The Rarer Cancers Forum looked at recent progress made in improving access to treatment for people with 'rarer cancers' - an umbrella term encompassing between 30 and 50 per cent of all cancers.
Its 'Exceptional Progress?' report suggests that, while five treatments have been approved since the publication of new supplementary advice from the National Institute for Health and Clinical Excellence (NICE) on appraising life-extending drugs, four treatments that could have benefited up to 16,000 patients have been rejected during the same period.
These treatments are bevacizumab, sorafenib, sunitinib and temsirolimus - all of which can be used to treat advanced kidney cancer.
Sorafenib and temsirolimus were rejected even though end of life criteria were fulfilled, with NICE claiming that the cost of the drugs was too high to justify their use on the NHS at the expense of other cancer treatments.
As well as failing to follow the recommendations made following the top-up review, the Rarer Cancer Forum is concerned that NICE is still not assessing drugs quickly enough.
In November 2008, the government announced that by 2010, NICE would take just six months to assess new cancer drugs by 2010, but the report shows that the institute typically still takes 21 months.
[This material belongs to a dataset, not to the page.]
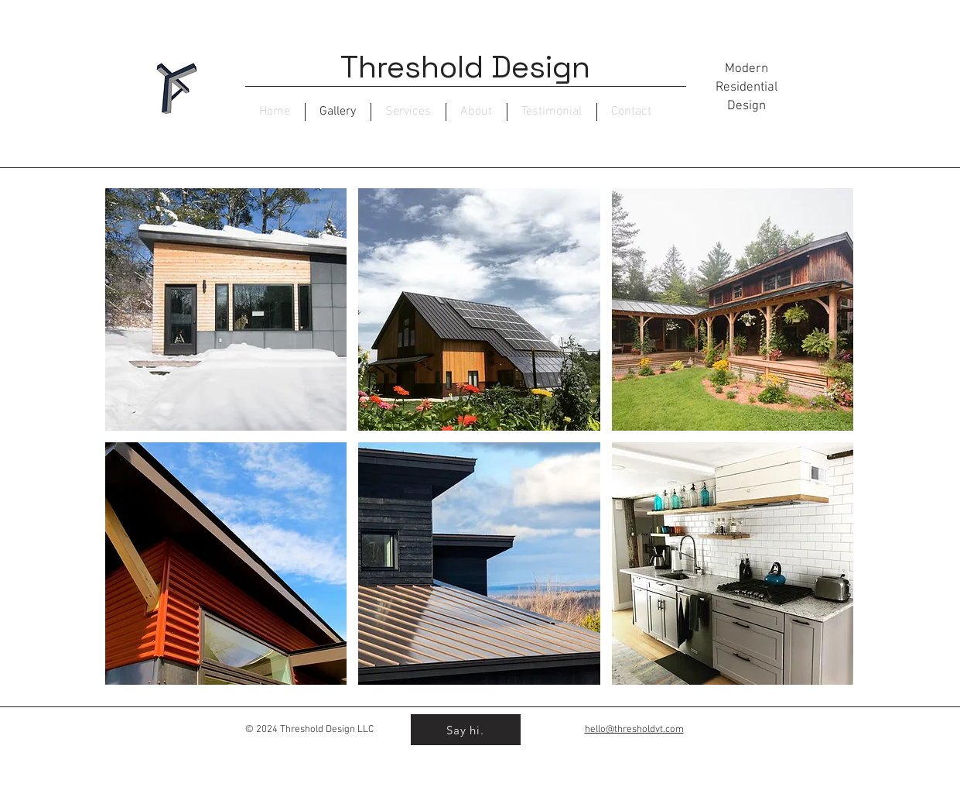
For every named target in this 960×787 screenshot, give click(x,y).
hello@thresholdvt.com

It also reveals that over 1,000 patients a year with rare cancers have to plead with NHS managers to obtain the drugs they need.
Sixty per cent of patients said that they could not understand their primary care trust's cancer policy, while 49 per cent did not know how long they should expect to wait for a decision on their treatment.
Andrew Wilson, chief executive of the Rarer Cancers Forum, commented: "Although progress has been made in improving access to cancer treatments since the publication of the top-ups review, there is still more to do.